The safe transfusion threshold is still controversial and restricted versus liberal transfusion strategies have been investigated in the cardiac surgery setting.

Although the Hb value is still the main transfusion trigger, the patient’s clinical conditions, as well as his/her ability to compensate for the reduction of the Hb levels, are, or should be, the main decision-making criteria when transfusion seems to be the best therapeutic option. The patient’s response to either acute bleeding or the reduction of the Hb values below critical levels depends on several factors including the patient’s preoperative status and the intraoperative setting. In particular, in dealing with cardiac patients the coronary perfusion plays a key role in the response to anemia by increasing the cardiac output. When coronary perfusion is suboptimal, sudden decompensation can occur in presence of low Hb levels.

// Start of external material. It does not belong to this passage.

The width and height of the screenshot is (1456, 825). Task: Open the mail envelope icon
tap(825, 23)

The evidence of systemic hypoperfusion and reduced tissue oxygenation is pivotal to guide the transfusion strategy.

Conclusion

PBM is part of the more complex issue of fluid management in the cardiac surgery setting. Intraoperative bleeding is one of the main causes of hypovolemia and major bleeding can lead to severe hemodynamic instability.

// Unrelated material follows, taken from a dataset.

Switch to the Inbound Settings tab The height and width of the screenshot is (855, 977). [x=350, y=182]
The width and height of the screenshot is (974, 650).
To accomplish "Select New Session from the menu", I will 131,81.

Because the hemodynamic impairment occurring in cardiac surgery may be due to very different causes, a correct diagnose of the underlying pathogenic mechanisms is fundamental to provide an early adequate treatment. In this context, advanced hemodynamic monitoring is fundamental to guide fluid administration and the routine application of POC-guided interventional algorithms has been shown effective in reducing intraoperative bleeding and the requirement for blood components transfusion.